Donald Trump é o verdadeiro abono de família da Geringonça.

Não admito que me colem ao personagem (basta lerem o meu twitter para ficarem a perceber), mas lá que Trump dá muito jeito, disso não hajam dúvidas. Os perigos que pairam sobre Portugal são incontáveis mas continuamos todos entretidos no desporto nacional que é rir dos disparates do vendedor de colchões americano e, de forma autorizada e nas páginas da imprensa, insultar o presidente das terras de Tio Sam.

Enquanto os bobos do regime insultam e se riem com Donald Trump, temos um comprovado caso de irregular funcionamento das instituições com contornos criminais. O ministério das Finanças aprovou um diploma construído por advogados de um gestor que queria entrar no setor público, contando com o apoio claro do Primeiro-Ministro e, imagine-se, do Presidente da República - exatamente o que devia zelar pela normalidade e seriedade institucional.

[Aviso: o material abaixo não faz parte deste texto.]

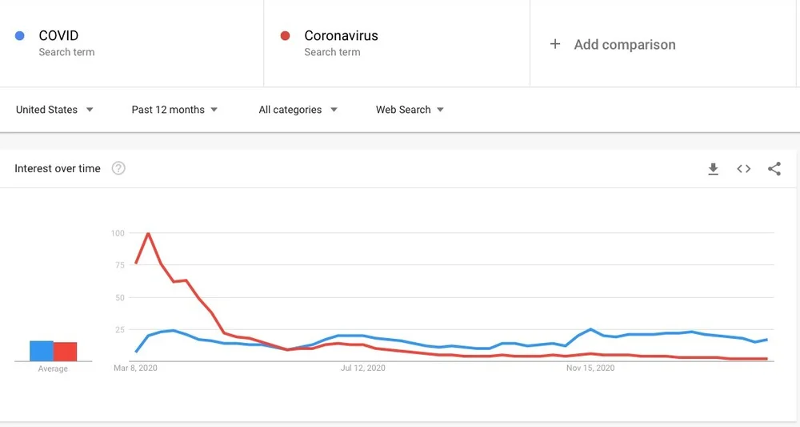
Task: Click the blue average bar
Action: click(42, 351)
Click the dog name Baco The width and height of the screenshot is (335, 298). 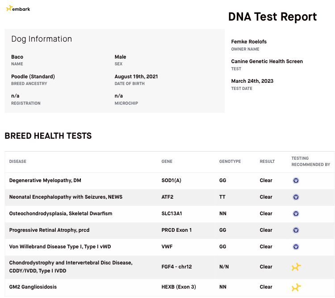coord(17,57)
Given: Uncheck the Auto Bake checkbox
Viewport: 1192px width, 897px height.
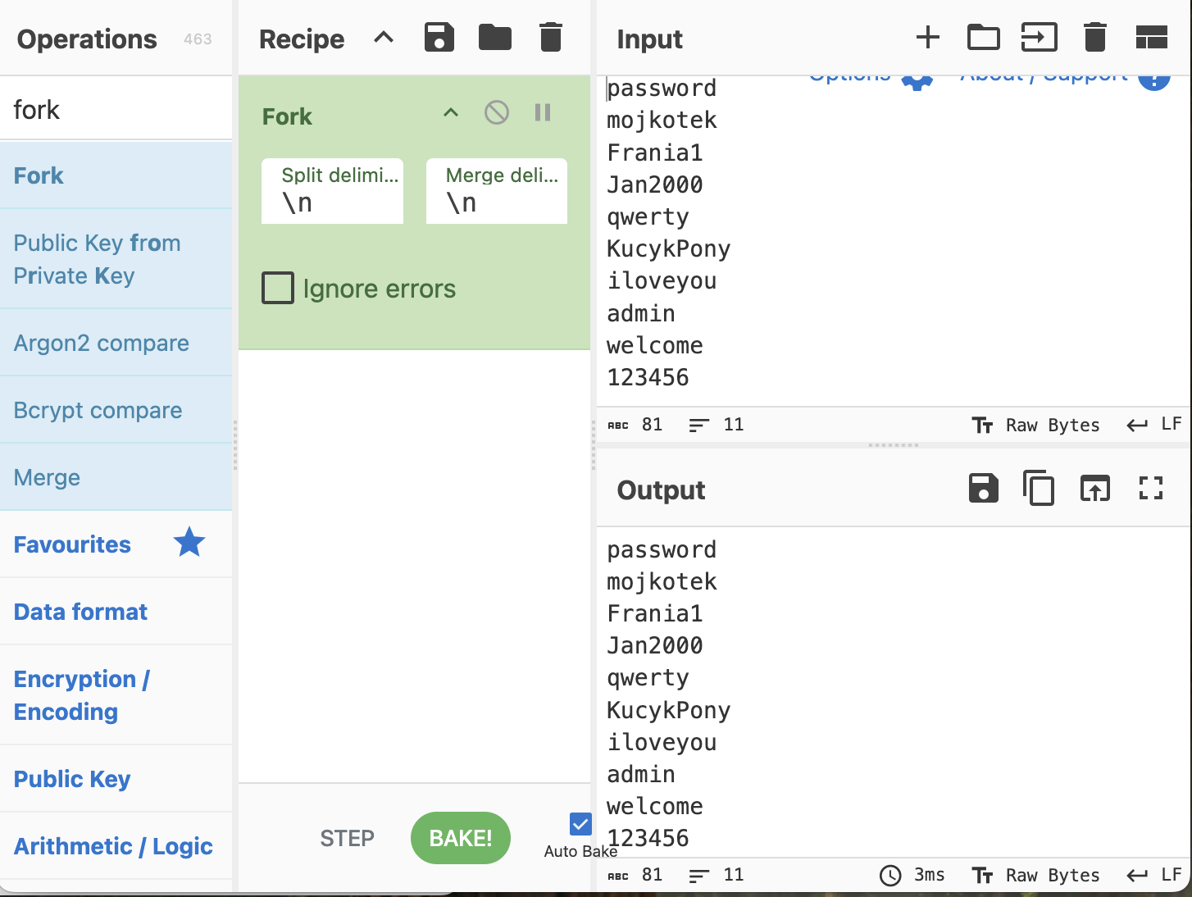Looking at the screenshot, I should [580, 823].
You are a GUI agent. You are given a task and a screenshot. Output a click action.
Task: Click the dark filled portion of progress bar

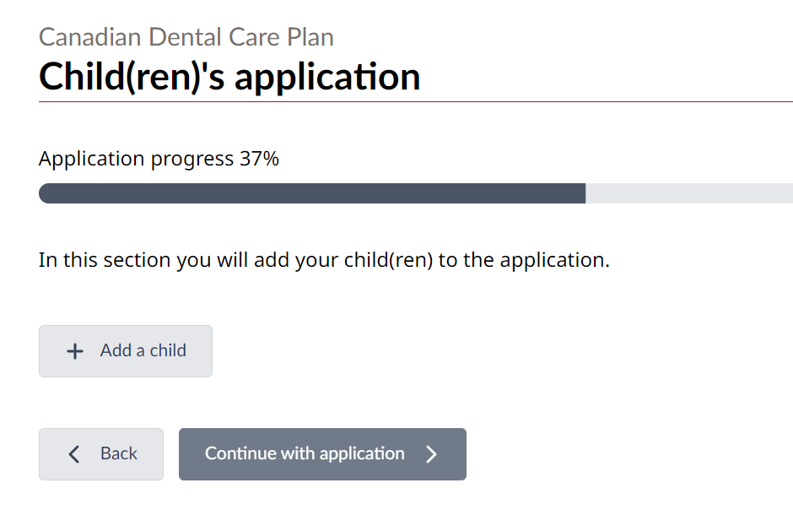(x=312, y=193)
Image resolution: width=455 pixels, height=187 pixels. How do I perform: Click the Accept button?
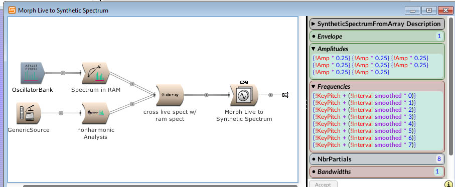323,184
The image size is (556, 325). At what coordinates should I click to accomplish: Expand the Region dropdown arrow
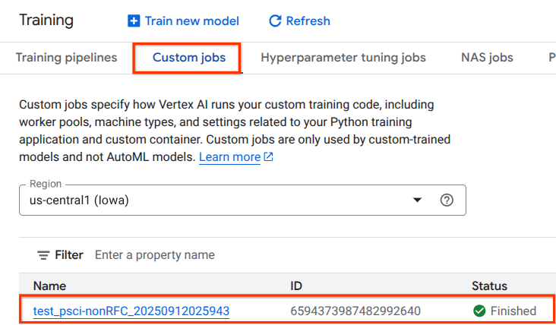pos(416,200)
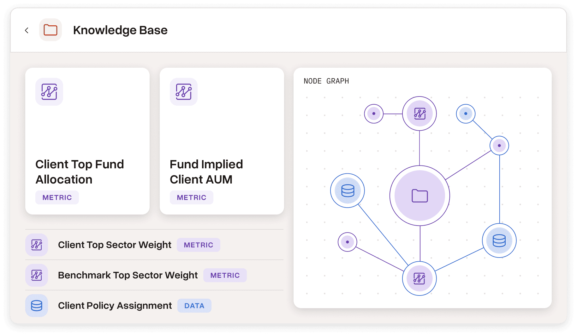Select the bottom metric node in node graph
This screenshot has height=336, width=577.
click(x=419, y=279)
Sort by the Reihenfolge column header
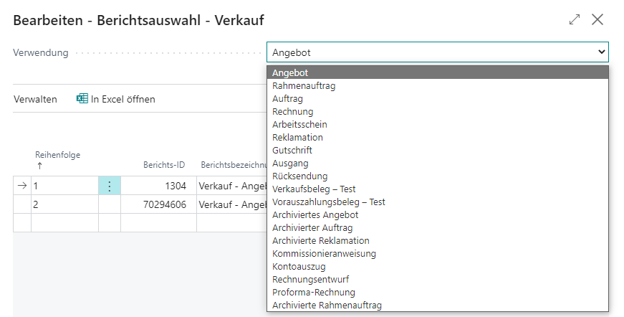The height and width of the screenshot is (317, 624). click(x=57, y=155)
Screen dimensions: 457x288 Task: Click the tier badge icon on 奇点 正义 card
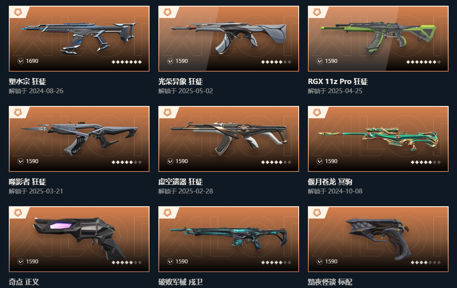[18, 213]
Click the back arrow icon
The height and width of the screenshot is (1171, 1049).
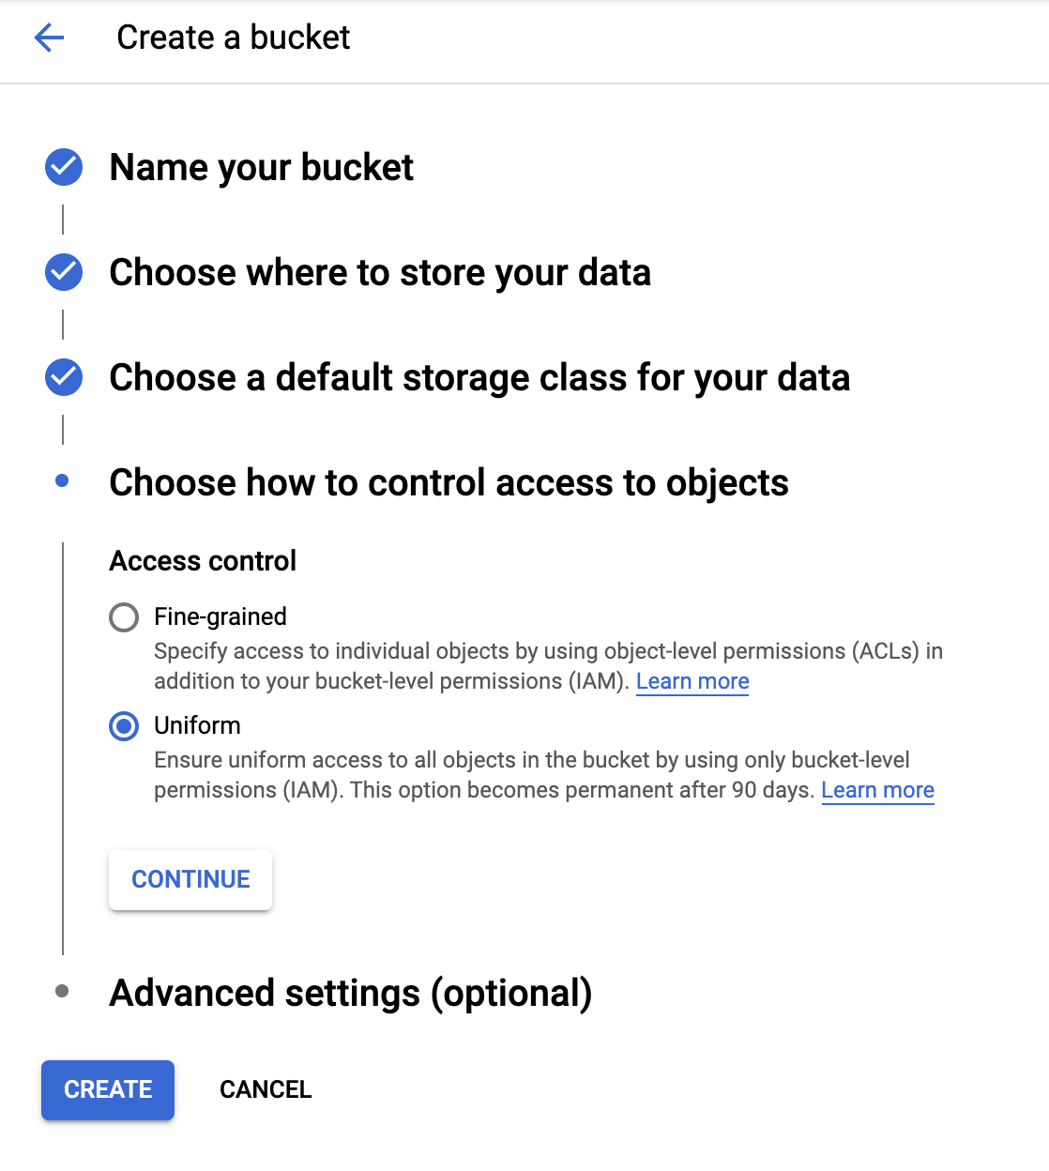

Mas há mais. Enquanto rimos de Trump, o americano prepara-se para cortar o IRC para 15% (é 35% atualmente) e por em cacos todas as economias indiferenciadas como a nossa, cujo fator de diferenciação só podia ser a fiscalidade. É engraçado encontrar anedotas na ação de Colloway e restante comandita do vendedor de colchões mas Portugal está, de forma consciente, a entrar numa tempestade enquanto garante que não é preciso fechar as janelas.

Nada se discute nem ninguém entende os mares em que navegamos, com juros a subirem vertiginosamente, uma economia completamente estagnada e zero ideias para reformar o país: o programa do Governo é até abertamente anti-reformista. E todos sorriem: mas há alguma coisa para mudar?

Enquanto a OCDE diz que este país está a esturricar os mais jovens para evitar reformas no sistema de pensões e no mercado laboral, Trump aproveita os bacocos risos da boçalidade vigente para traçar um choque fiscal que promete ser um real terramoto económico com óbvias vantagens para os norte-americanos e elevados prejuízos para a Europa e, muito particularmente, para Estados que dependem da fiscalidade para se diferenciarem - o caso de Portugal.

Não adianta já dizer que o PS tinha um acordo com o PSD para a reforma do IRC que, só por acaso, até iria por Portugal bastante a salvo desta grande ameaça fiscal que se desenha na Casa Branca.

Vamos cantando e rindo, com o alto patrocínio de Donald Trump, o seguro de vida da geringonça em 2017.